■ Available records ■
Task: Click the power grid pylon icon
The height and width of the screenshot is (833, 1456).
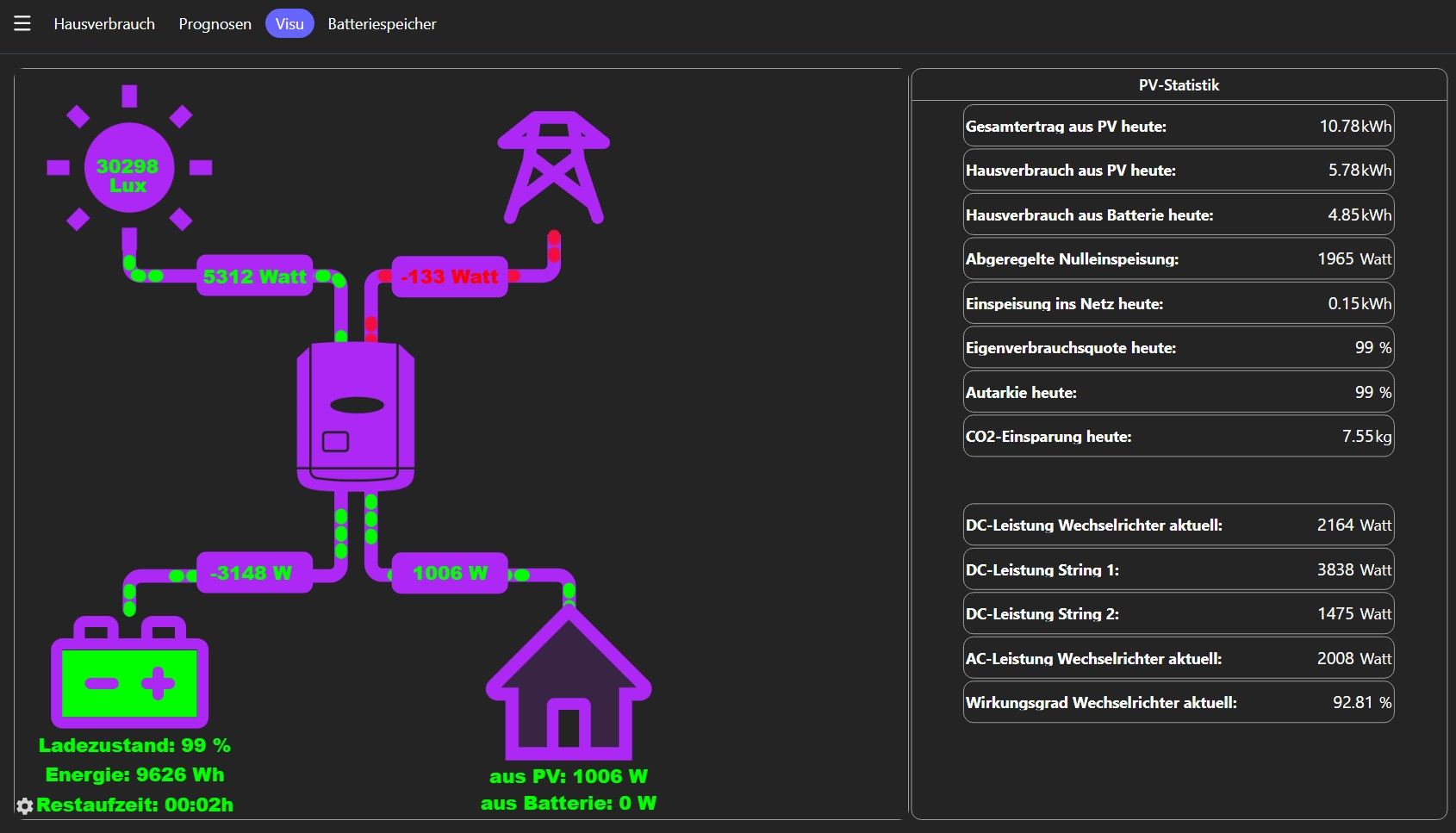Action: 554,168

...

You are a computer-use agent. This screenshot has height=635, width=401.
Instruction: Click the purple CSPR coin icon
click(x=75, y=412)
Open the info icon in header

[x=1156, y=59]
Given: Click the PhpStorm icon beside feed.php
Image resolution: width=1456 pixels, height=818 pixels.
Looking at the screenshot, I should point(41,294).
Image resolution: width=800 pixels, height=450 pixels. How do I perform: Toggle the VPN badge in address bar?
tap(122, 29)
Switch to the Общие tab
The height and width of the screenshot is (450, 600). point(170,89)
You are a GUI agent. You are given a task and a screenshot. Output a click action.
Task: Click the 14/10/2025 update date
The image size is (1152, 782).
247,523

■ Your instructions ■
Show each line of the material that includes the word "agent".

■ Written solution ■
You are a computer-use agent. This screenshot has height=635, width=401.
You are a GUI agent. You are given a task and a screenshot. Output a click action.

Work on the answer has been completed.